ST. LOUIS -- The FBI office in St. Louis said Wednesday it has arrested more than 100 people on suspicion of child pornography and child sex crimes in the last 21 months, outpacing the nation's 55 other FBI field offices.
The 107 child predator suspects from eastern Missouri are mostly white, married men with an average age of 39, but whose ages range from 19 to 77. They include a police officer, firefighter, former teacher, school counselor, real estate agent and radio station employee.
Working with a task force of computer forensics experts, the FBI prepared cases resulting in 114 indictments and 93 convictions in a period that includes all of last year and 2009 to date, said Special Agent in Charge John Gillies.

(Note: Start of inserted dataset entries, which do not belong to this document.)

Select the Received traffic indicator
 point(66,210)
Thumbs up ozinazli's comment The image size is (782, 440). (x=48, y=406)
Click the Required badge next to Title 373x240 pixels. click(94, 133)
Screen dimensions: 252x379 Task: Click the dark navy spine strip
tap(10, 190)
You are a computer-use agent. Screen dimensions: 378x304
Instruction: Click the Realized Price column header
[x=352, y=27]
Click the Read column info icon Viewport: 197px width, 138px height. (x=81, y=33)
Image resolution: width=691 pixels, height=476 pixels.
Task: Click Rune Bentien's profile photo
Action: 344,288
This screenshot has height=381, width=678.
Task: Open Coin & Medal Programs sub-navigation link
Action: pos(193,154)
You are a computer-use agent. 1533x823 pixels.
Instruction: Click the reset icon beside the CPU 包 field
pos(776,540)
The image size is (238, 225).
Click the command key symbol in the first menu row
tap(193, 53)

Gillies spoke at a news conference on the eve of his departure from St. Louis o his next FBI assignment in Miami.
He said it was the FBI's diligence rather than a saturation of offenders in eastern Missouri that accounts for St. Louis leading the country in child predator arrests. The St. Louis office covers the eastern part of the state, with satellite offices in Kirksville, St. Charles, Rolla and Cape Girardeau.
Gillies said his drive to fight child sex crimes stemmed from his years running the violent crimes division at FBI headquarters.

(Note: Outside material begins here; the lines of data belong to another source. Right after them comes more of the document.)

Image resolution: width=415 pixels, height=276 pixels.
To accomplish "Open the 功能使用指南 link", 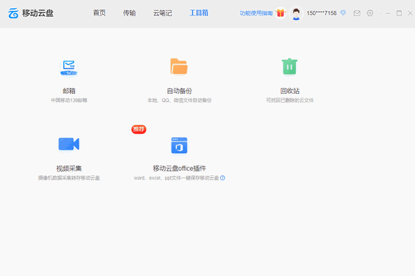I will pyautogui.click(x=256, y=13).
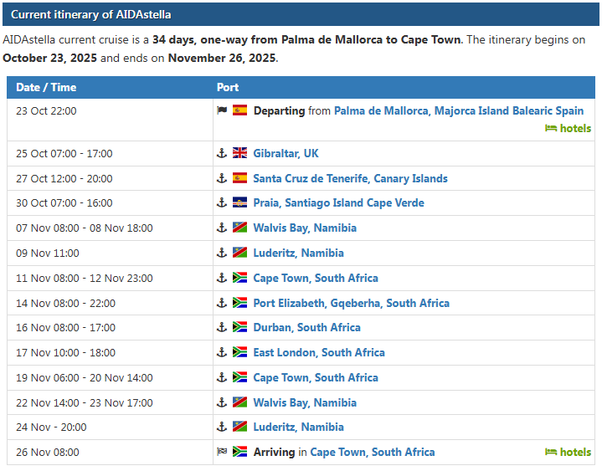
Task: Click the hotels link in the departure row
Action: point(568,128)
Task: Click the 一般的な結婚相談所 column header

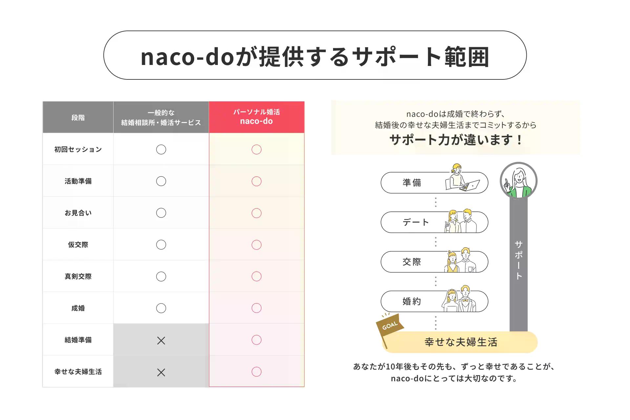Action: point(161,117)
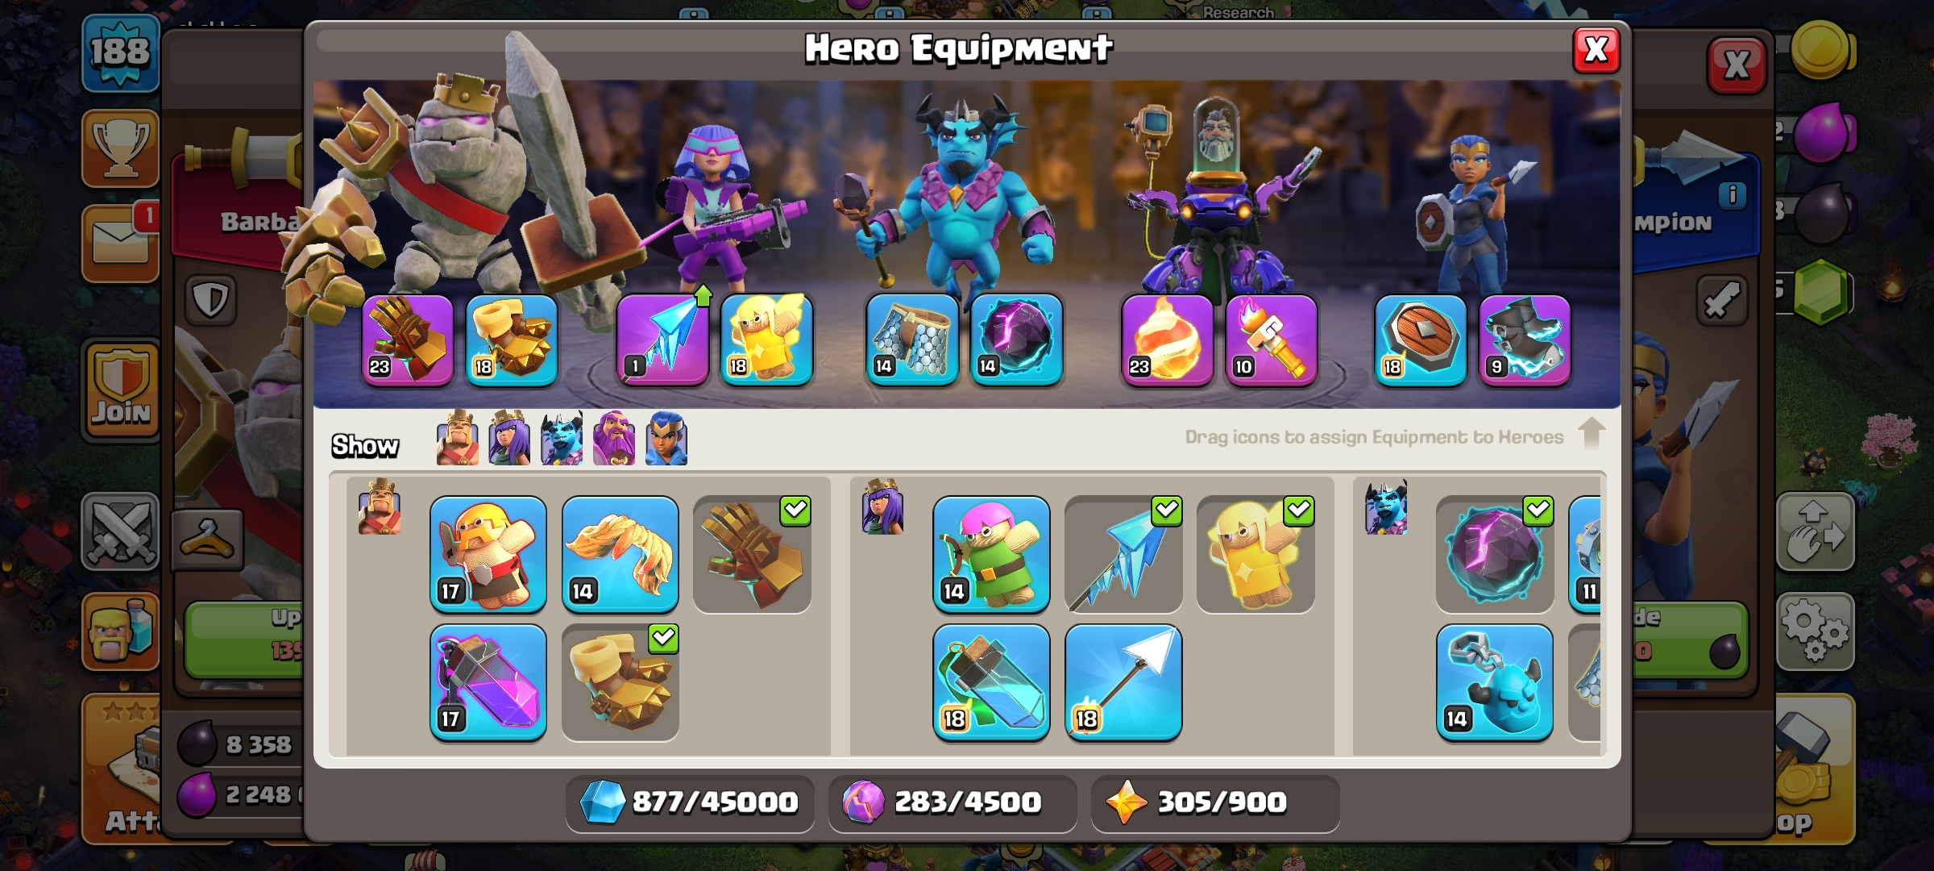Filter equipment by Grand Warden portrait

pyautogui.click(x=614, y=438)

"It is one of the most heinous crimes law enforcement can investigate," Gillies said.
He was joined by Clayton Police Detective Ken Nix, who heads an effort of federal, state and local law enforcement in Missouri to analyze computer hard drives, digital photographs, cell phone texting and other seized media for building criminal cases. Up to 80 percent of them involve child exploitation, he said.
Gillies said that of the St. Louis FBI office's 100-plus child predator arrests since January 2008, 52 percent involved sexual assault of children, 48 percent child pornography.
Typically, he said, offenders progress from viewing pornographic images of sex acts with children that abusers have videotaped and traded on the Internet to actually "putting their hands on a child."
Congress has passed good laws and judges are imposing tough sentences, Gillies said, but stopping "the appetite" for child pornography and sexual assault is more difficult.
Gillies and Nix urged parents to be vigilant in monitoring their children's computer activities, to use surveillance software and check their children's' social networking sites daily. And, they said, people should be alert to their spouses' activity, especially if they're spending lots of time at the computer.